• EXERCISE: Among the records that follow, set down only the lines from the one containing "S moda (519, 2553)" to the one containing "La Delegación del", both included, exactly.

= = = = = = =

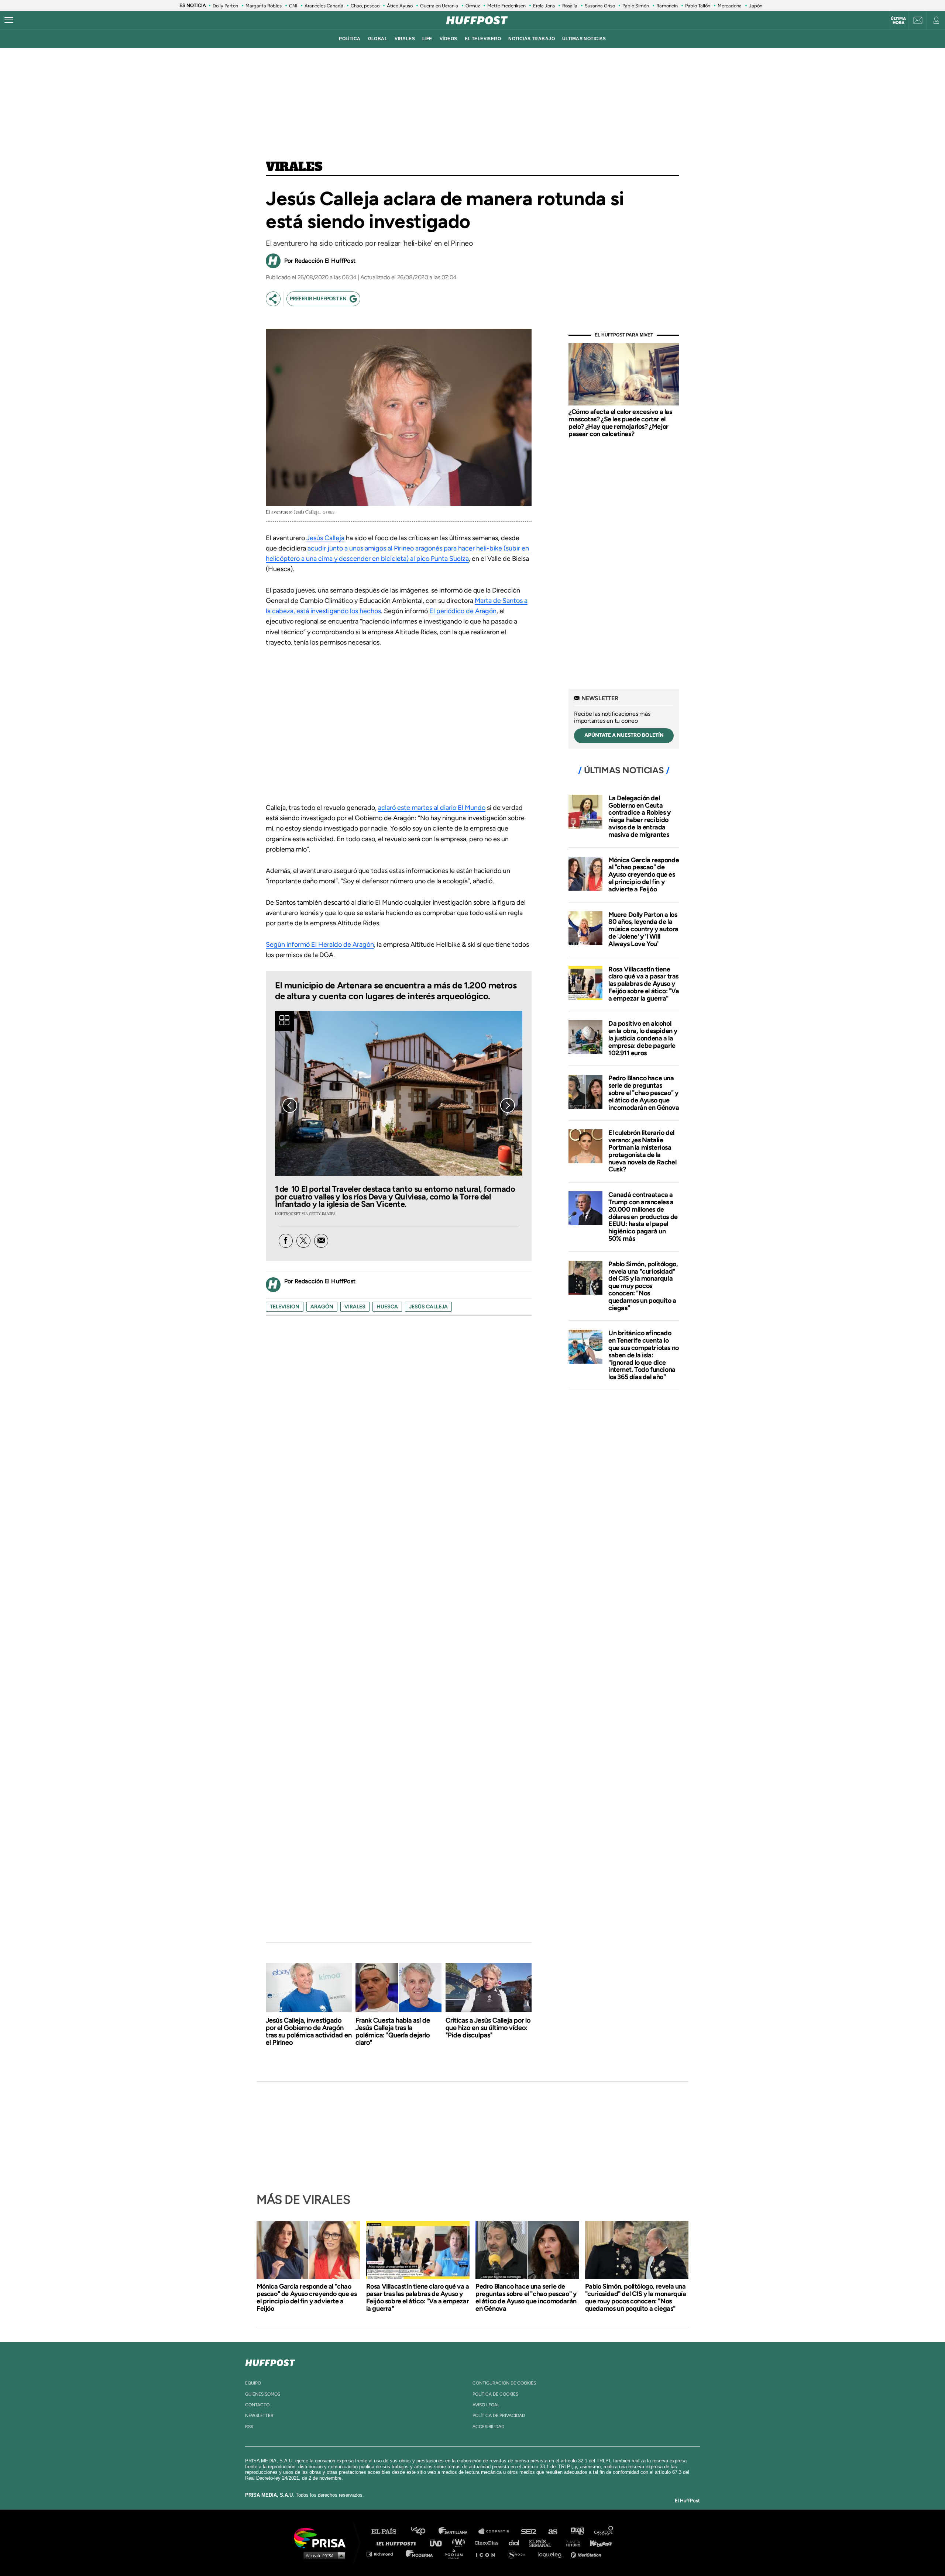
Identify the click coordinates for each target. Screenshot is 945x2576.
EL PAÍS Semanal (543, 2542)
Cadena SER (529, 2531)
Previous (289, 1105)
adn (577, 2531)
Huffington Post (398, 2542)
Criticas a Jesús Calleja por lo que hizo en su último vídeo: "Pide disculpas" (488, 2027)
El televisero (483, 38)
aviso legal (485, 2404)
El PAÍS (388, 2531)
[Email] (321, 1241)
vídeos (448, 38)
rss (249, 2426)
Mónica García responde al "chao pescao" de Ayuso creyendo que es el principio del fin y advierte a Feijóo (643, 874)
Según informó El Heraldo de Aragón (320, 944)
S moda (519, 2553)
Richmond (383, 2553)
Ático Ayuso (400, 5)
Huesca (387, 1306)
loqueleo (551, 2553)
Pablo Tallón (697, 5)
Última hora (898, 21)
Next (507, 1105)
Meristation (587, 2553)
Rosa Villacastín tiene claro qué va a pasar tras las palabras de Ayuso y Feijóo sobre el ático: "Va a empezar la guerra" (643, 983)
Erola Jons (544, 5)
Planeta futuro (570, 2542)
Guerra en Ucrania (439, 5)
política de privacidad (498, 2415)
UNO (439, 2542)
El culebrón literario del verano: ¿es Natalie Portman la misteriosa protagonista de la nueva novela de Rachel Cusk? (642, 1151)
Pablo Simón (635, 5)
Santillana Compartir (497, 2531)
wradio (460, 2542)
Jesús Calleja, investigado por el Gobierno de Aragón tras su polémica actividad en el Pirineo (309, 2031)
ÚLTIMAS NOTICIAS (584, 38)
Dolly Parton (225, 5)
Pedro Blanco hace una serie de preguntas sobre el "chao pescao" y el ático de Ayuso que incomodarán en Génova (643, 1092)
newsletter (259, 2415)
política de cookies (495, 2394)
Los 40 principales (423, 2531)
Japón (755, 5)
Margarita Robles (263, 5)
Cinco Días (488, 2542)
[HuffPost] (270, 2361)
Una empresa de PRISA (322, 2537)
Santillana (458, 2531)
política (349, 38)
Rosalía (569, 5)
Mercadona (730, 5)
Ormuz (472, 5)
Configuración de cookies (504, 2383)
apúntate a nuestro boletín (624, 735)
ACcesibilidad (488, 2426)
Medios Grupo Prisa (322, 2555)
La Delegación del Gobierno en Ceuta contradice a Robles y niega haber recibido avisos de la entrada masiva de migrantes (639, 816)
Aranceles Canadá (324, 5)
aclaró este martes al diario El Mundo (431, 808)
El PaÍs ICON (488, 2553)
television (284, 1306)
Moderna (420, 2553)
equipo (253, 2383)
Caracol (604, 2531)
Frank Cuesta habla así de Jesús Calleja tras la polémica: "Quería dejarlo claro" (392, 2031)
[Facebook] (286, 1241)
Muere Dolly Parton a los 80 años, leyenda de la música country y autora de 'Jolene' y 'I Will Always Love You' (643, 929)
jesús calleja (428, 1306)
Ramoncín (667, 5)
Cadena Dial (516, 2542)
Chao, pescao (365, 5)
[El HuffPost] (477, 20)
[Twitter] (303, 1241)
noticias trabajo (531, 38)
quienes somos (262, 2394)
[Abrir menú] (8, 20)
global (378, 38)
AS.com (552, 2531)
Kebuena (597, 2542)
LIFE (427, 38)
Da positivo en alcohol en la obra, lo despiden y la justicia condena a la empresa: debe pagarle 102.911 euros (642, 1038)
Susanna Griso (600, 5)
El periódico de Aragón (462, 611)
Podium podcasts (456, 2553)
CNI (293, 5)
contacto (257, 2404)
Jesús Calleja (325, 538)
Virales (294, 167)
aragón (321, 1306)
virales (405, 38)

= = = = = = =

• SOLUTION:
S moda (519, 2553)
Richmond (383, 2553)
Ático Ayuso (400, 5)
Huesca (387, 1306)
loqueleo (551, 2553)
Pablo Tallón (697, 5)
Última hora (898, 21)
Next (507, 1105)
Meristation (587, 2553)
Rosa Villacastín tiene claro qué va a pasar tras las palabras de Ayuso y Feijóo sobre el ático: "Va a empezar la guerra" (643, 983)
Erola Jons (544, 5)
Planeta futuro (570, 2542)
Guerra en Ucrania (439, 5)
política de privacidad (498, 2415)
UNO (439, 2542)
El culebrón literario del verano: ¿es Natalie Portman la misteriosa protagonista de la nueva novela de Rachel Cusk? (642, 1151)
Pablo Simón (635, 5)
Santillana Compartir (497, 2531)
wradio (460, 2542)
Jesús Calleja, investigado por el Gobierno de Aragón tras su polémica actividad en el Pirineo (309, 2031)
ÚLTIMAS NOTICIAS (584, 38)
Dolly Parton (225, 5)
Pedro Blanco hace una serie de preguntas sobre el "chao pescao" y el ático de Ayuso que incomodarán en Génova (643, 1092)
newsletter (259, 2415)
política de cookies (495, 2394)
Los 40 principales (423, 2531)
Japón (755, 5)
Margarita Robles (263, 5)
Cinco Días (488, 2542)
[HuffPost] (270, 2361)
Una empresa de PRISA (322, 2537)
Santillana (458, 2531)
política (349, 38)
Rosalía (569, 5)
Mercadona (730, 5)
Ormuz (472, 5)
Configuración de cookies (504, 2383)
apúntate a nuestro boletín (624, 735)
ACcesibilidad (488, 2426)
Medios Grupo Prisa (322, 2555)
La Delegación del Gobierno en Ceuta contradice a Robles y niega haber recibido avisos de la entrada masiva de migrantes (639, 816)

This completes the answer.